Gracey made a snorting sound, as if halfheartedly clearing his nostrils, then moved forward to the edge of the couch, glancing at Bowles. Bowles closed the top of his computer and then removed a small and sleek cellular phone from inside his coat. He pressed a button and almost immediately got a connection.
"Mr. Harris?" Bowles said. "Yes, your order has arrived."
He hung up, replaced the phone in his coat, and took the laptop off the desk, tucking it beneath his arm as he rose. None of his previous jitters were evident. He looked at me, he looked at Scott, and then he looked at Gracey. Gracey sighed and pulled his coat from the back of a chair, slipping it on, adjusting the lapels. Bowles headed to the door.
"For the record, we have no flicking idea what you're talking about," Gracey said.
"Of course you don't," Scott said.
Gracey came closer to me. He looked pointedly at Scott.
"He stays," I said.
Gracey sighed. "Off the record?"
"Sure."
"We've pulled the plug. Whatever he does now, he does alone."
"I figured."
"He wants his money back."
"Then he can talk to me about it."
"He says you were with her for four months. Says that she trained you."
"You sure you can trust him?"
"You took out his eye."
"I was going for his brain."
"We're done with this. It was a stupid flicking idea in the first place. Shit like this happens every ten, fifteen years, it always ends up the same. Nothing changes. You understand that."
"Sure."
Gracey hesitated, then grinned. "You're either a lunatic or a zealot."
"Why can't I be both?"
He moved to join Bowles at the door. "It'll be a while, but we'll be in touch."
After they'd gone, Scott moved to the desk and picked up the file Bowles had left behind, stowing it inside his briefcase. "Did he just try to recruit you?"
"I already have a job," I reminded him.
"Sounds to me like you maybe have another one," he said, and then his cell phone rang and took the last word for the time being. He answered it, saying his name, then fell silent. After a couple of seconds he made an affirmative noise, then another, then glanced at me. I took the opportunity to move to the window and close the drapes; Gracey or Bowles had left them open, and there was a good line of sight from across the street, on the Seventh Avenue side, and I didn't like the idea of anyone trying a long shot on us.
Although, if Gracey was telling the truth, it wouldn't be Oxford; without two eyes, he'd be useless as a sniper.
Scott finished the call with a "thanks, detective," and that brought my attention to him fully. He put his phone away.
"What?" I asked.
"That was a detective at the Seventeenth with a very good memory. When you vanished, I had a notice put out to your precinct that I wanted to be contacted if anything happened at your apartment. Trying to look out for Erika, you know."
"My apartment's been tossed," I said. It made sense; Oxford was looking for his money, he'd gone through my home. I found it vaguely insulting that he didn't give me more credit.
Scott shook his head. "Do you know a Margaret Horne?"
"Midge? She lives in the apartment below mine."
"She's dead. Someone broke into her place and stabbed her to death, did a number on the body with a knife. They can't tell if there was a sexual assault involved."
A bubble of panic was inflating in my chest, pressing against my lungs, making it hard to breathe.

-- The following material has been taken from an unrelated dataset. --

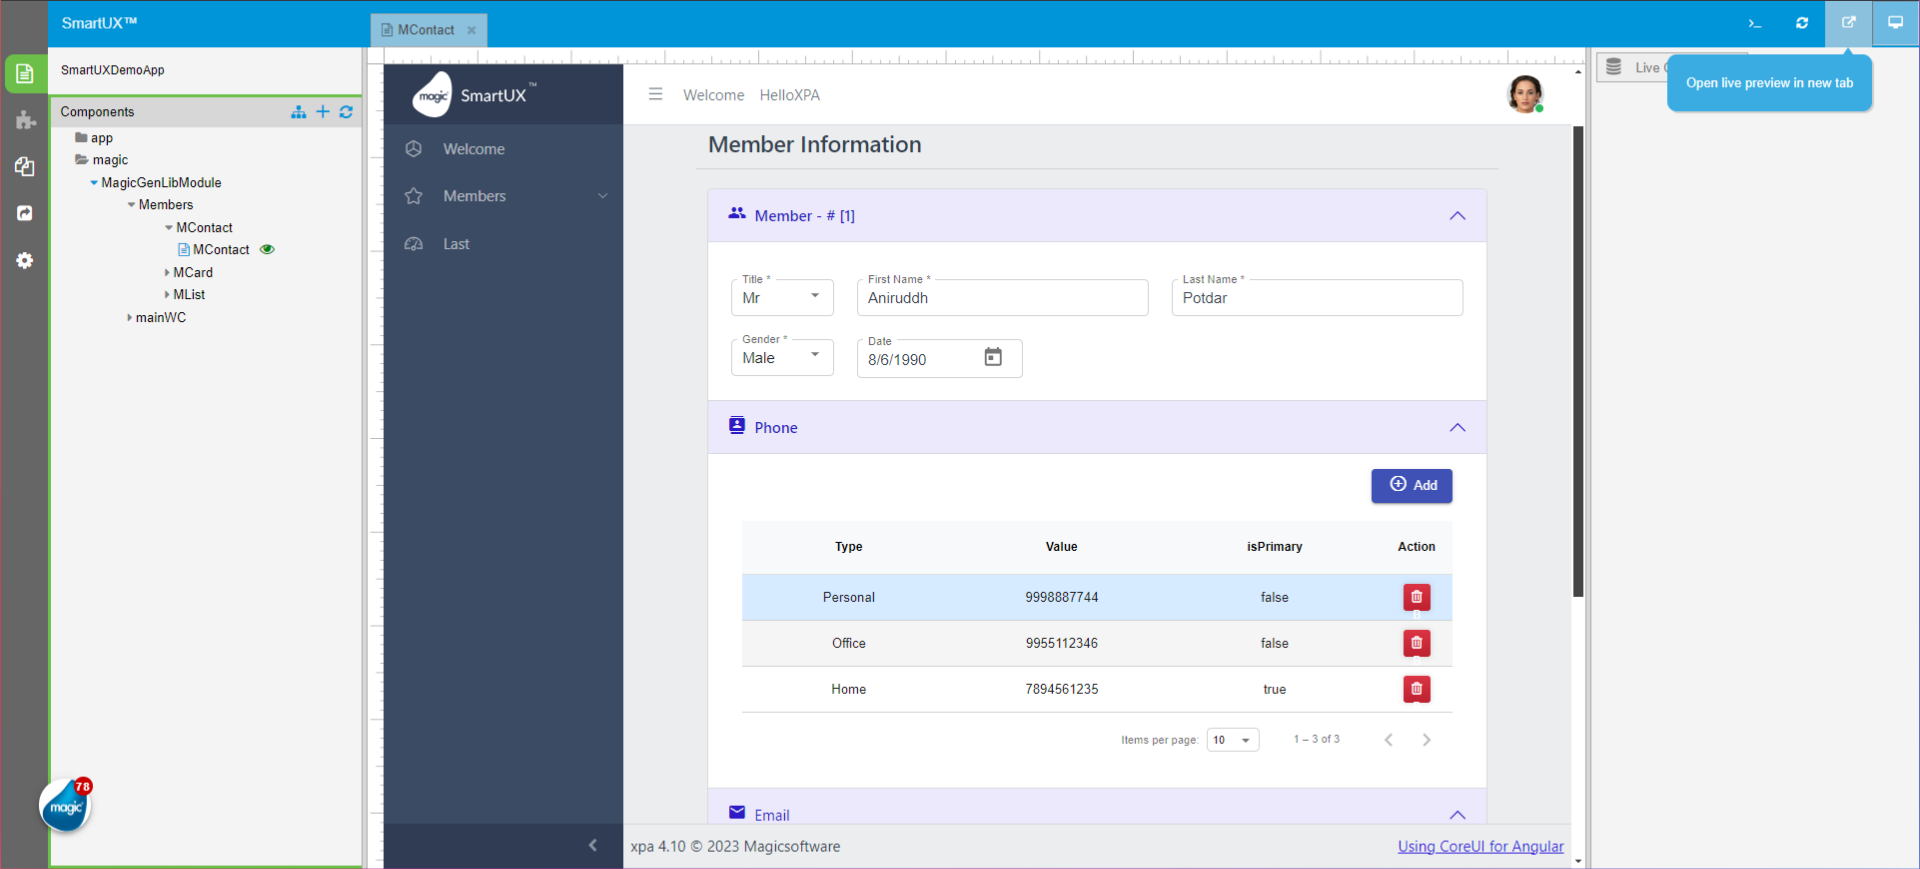The height and width of the screenshot is (869, 1920).
Task: Click the component hierarchy icon
Action: click(298, 112)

"I'm going to head over there, talk to the detectives, see if I can find out what happened," Scott said. "Give me a couple hours before you call."
"Oxford," I said.
"Could be random."
I wanted to scream at him that it wasn't random, that nothing here was random anymore, that everything had a reason and a purpose, and that Midge dead in the apartment below where I had lived for four years wasn't just a message. So what if I had Oxford's money: he knew there were things more precious to me than that. He had come to my home and failing to find me had settled for the next best thing, someone I knew. He'd come to my home to commit murder, and maybe it hadn't even been me he was after.